Every year, tens of thousands of women who undergo breast-conserving surgery — a lumpectomy — are called back for a second operation.
The reason: the surgeon removed the tumour, but couldn't be completely sure in the operating theatre whether all the cancer was gone. The margins — the edges of the tissue removed — are sent to a pathology lab. The results come back days later. And sometimes, they show that cancer cells remain near the edges. A second surgery is scheduled.
It is one of the most common and emotionally gruelling experiences in cancer care: believing it's done, and then discovering it isn't.
The FDA has just approved a device designed to change that.
**Introducing Claire**
**Claire** — formerly known as Perimeter OCT B-Series with ImgAssist AI 2.0 — is the first AI-enabled intraoperative imaging device approved by the FDA for breast cancer margin assessment. Developed by **Perimeter Medical Imaging AI**, it gives surgeons the ability to assess surgical margins in real time, while the patient is still on the operating table.
The technology uses **optical coherence tomography (OCT)** — a non-destructive imaging technique that uses light waves to generate detailed cross-sectional images of tissue at near-microscopic resolution. Think of it as an ultrasound, but with light instead of sound, and at far higher resolution. When combined with AI analysis, Claire can highlight regions of tissue where cancer cells may be present near the surgical margin.
If the AI detects concerning areas, the surgeon can immediately remove additional tissue — right then, during the same operation — before closing the wound.
**The Numbers Behind the Problem**
Approximately **20–40% of breast-conserving surgery patients** currently require re-excision — a second operation — due to positive or close margins identified after the fact by pathology.
In the United States alone, that translates to an estimated **60,000 to 80,000 unnecessary second surgeries per year**.
Each re-excision means additional anaesthesia, additional surgical risk, additional recovery time, additional emotional burden — and weeks of uncertainty between the first and second procedures. For many patients, this waiting period is one of the most psychologically difficult parts of their cancer journey.
**FDA Approval: What It Means**
The FDA's approval of Claire as an AI-enabled device represents a regulatory milestone. It is the first time the agency has approved an AI imaging system for use during surgery in real time to assess cancer margins — as distinct from post-operative analysis.
Claire has received de novo classification, establishing a new regulatory pathway for this category of device. Other developers working on similar technologies now have a clear framework within which to seek approval.
'This represents a meaningful step forward in how we approach breast-conserving surgery,' said a representative from the surgical oncology community commenting on the approval. 'Having real-time, AI-assisted visibility of margins while the patient is on the table changes the decision-making calculus fundamentally.'
**What Patients Should Know**
Claire will not be instantly available at every hospital. Initial rollout will be gradual, with adoption likely fastest at major cancer centres. The device requires surgeon training in interpreting the AI-assisted imaging alongside traditional clinical judgment.

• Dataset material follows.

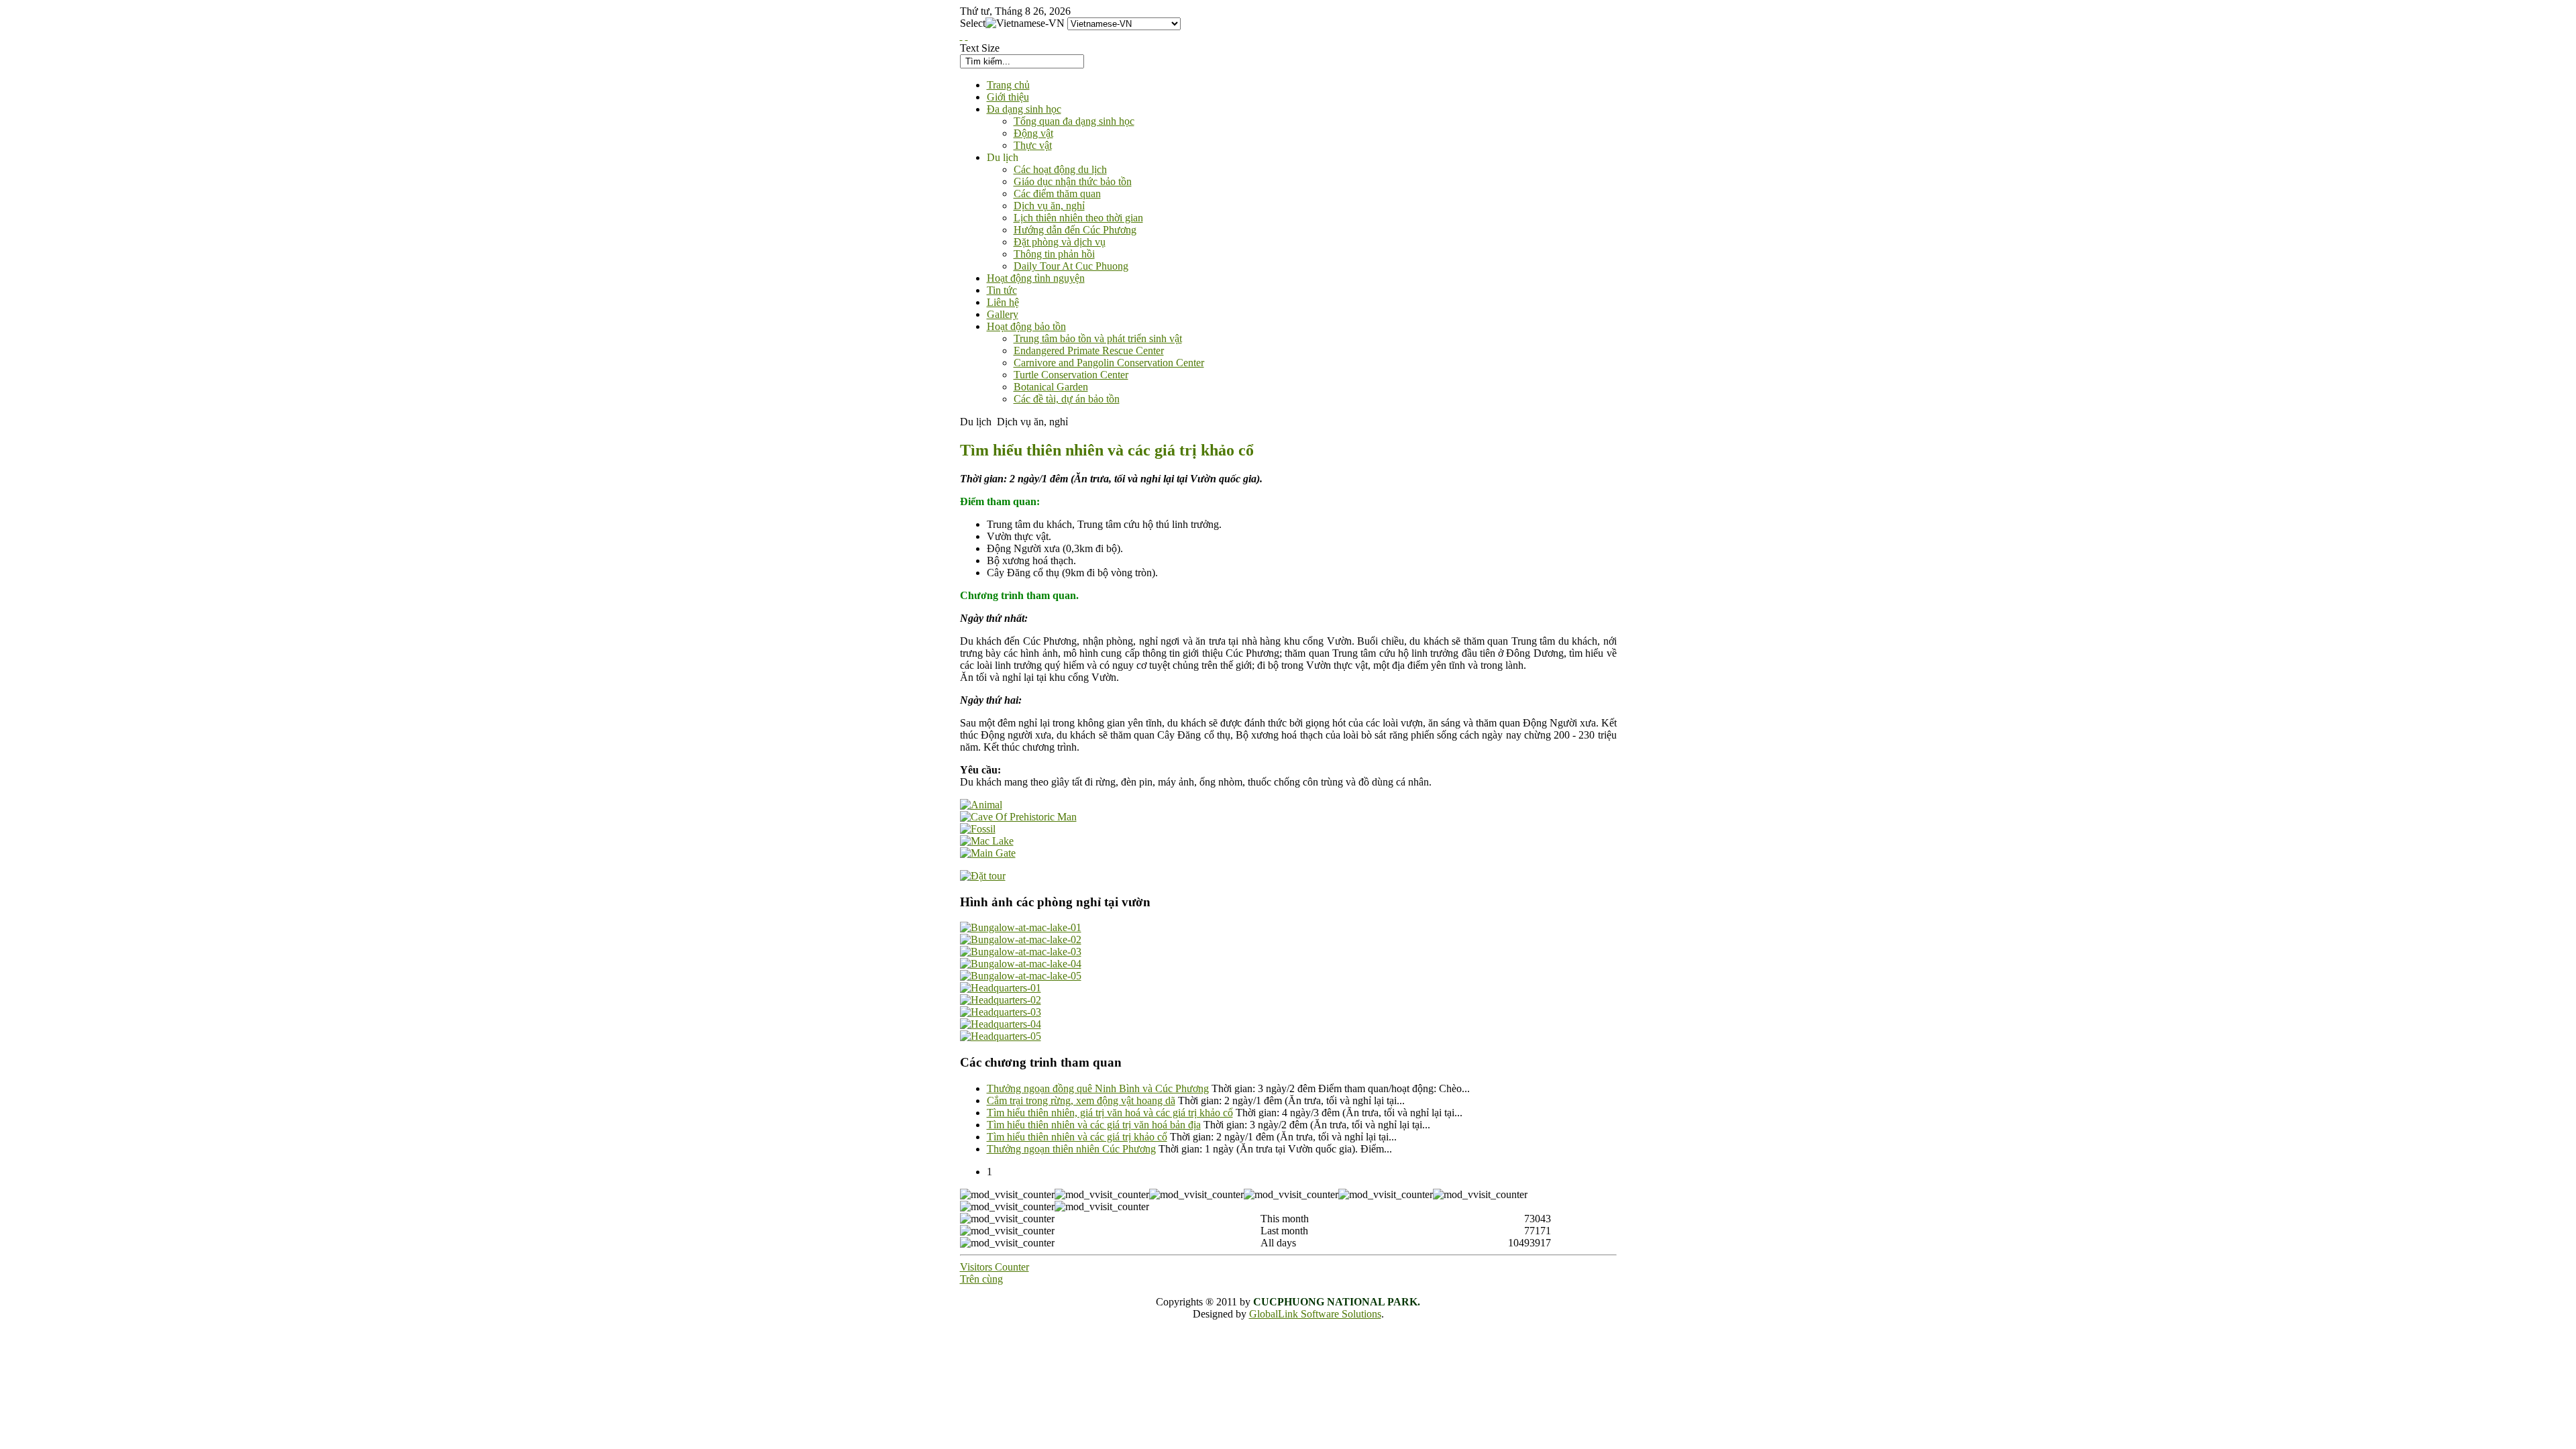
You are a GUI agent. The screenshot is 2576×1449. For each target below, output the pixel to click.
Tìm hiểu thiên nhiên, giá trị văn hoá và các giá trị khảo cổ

Importantly, Claire is a decision-support tool — it assists the surgeon's judgment, not replaces it. The FDA's approval framework is built around this 'human in the loop' model.
But the direction of travel is clear: surgery is becoming smarter, faster, and more precise. And for the tens of thousands of women who currently face re-excision every year, the era of 'we'll have to wait and see' may be coming to an end.